Pour une mise en œuvre intégrée

En ce qui concerne l’Accord de Paris, l’analyse des contributions nationales, déterminées initialement, s’est révélée plutôt décevante. Effectivement, le Climate Action Tracker a annoncé qu’avec les actions promises à l’heure actuelle, la hausse de température s’approcherait davantage de 3°C au lieu de 1,5°C.
Quant à l’Agenda 2030, les premiers examens nationaux volontaires à l’ONU ont également été accueillis de manière critique par la société civile. Sur base des 44 examens soumis pour le Forum politique de haut niveau pour le développent durable de 2017, Action For Sustainable Development, une plateforme de la société civile qui vise à unir et à encourager les efforts pour le développement durable, a regretté : une absence pour la plupart des pays de l’engagement « ne laisser personne de coté » ; des violations des libertés de la société civile ; et un manque de place pour l’implication de la société civile et ses mesures des progrès.
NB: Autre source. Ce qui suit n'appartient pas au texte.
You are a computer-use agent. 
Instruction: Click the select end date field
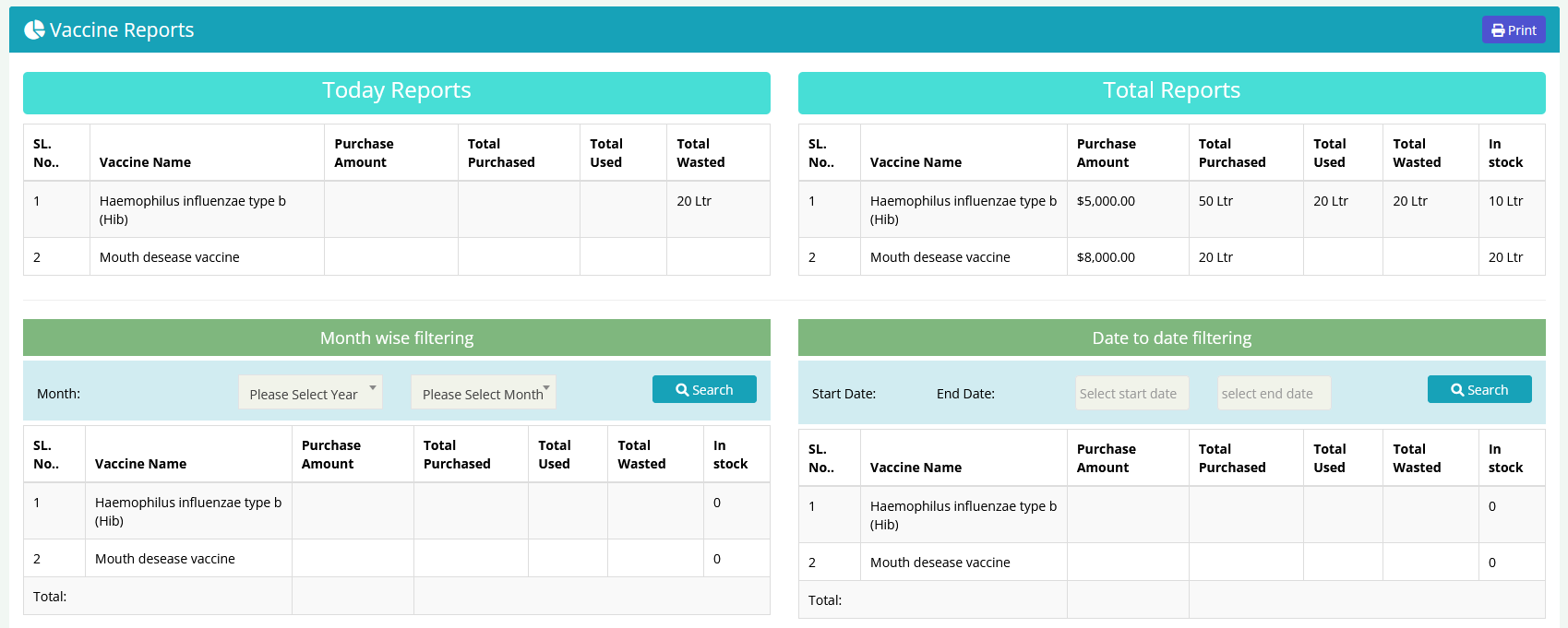pyautogui.click(x=1273, y=394)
De plus, la plateforme a montré du doigt le manque de synergies entre la mise en œuvre des ODD et la mise en œuvre de l’Accord de Paris.
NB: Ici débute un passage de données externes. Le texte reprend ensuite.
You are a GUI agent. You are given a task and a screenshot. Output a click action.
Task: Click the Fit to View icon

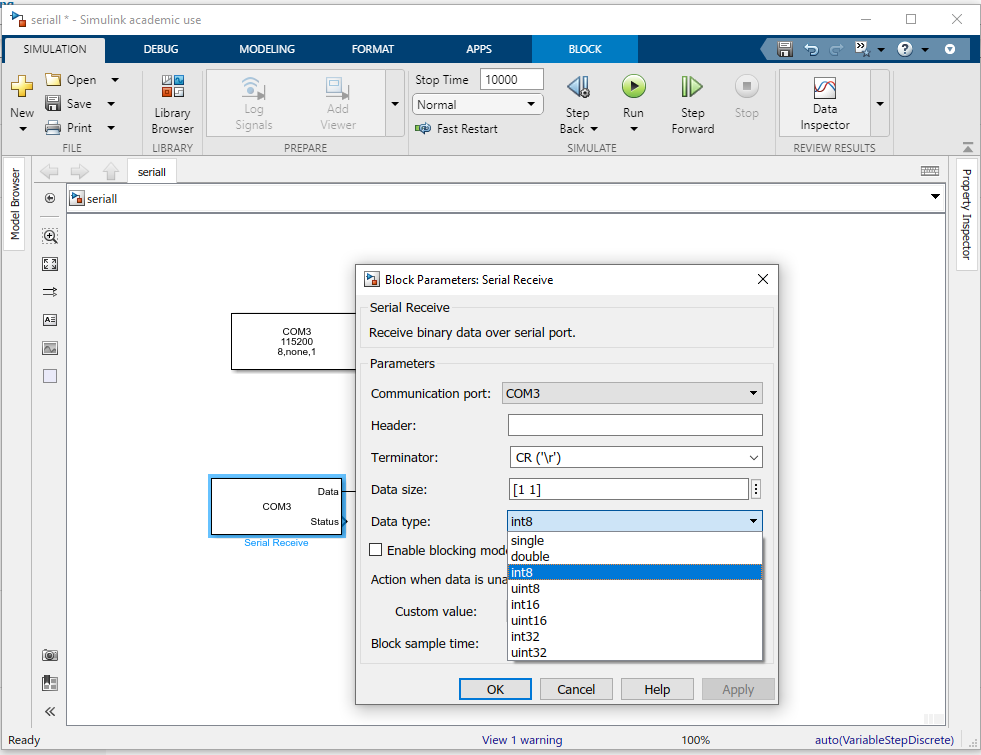(x=50, y=264)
Effectivement, l’efficacité de l’Accord de Paris et des ODD ne dépend pas seulement de leur transposition en loi nationale. Une approche intégrée des deux engagements est également reconnue essentielle. En effet, le World Resources Institute (WRI)3 suggère l’importance d’une telle démarche, de sorte à promouvoir une « approche pangouvernementale » (« whole-of-government approach »). Au Luxembourg, l’Accord de Paris a été signé à travers l’UE et le MDDI figure comme principale responsable de sa mise en œuvre. La mise en œuvre des ODD, qui semble à ce stade être principalement orientée vers une action domestique, a aussi été coordonnée par le MDDI et 4 des 6 chantiers prioritaires reviennent à ce ministère. En opposition à une telle approche unilatérale, l’agence allemande de coopération internationale (Deutsche Gesellschaft für Internationale Zusammenarbeit (GIZ)) et le WRI ont reconnu dans un rapport commun4, plusieurs avantages à considérer l’Accord de Paris et les ODD de manière intégrée.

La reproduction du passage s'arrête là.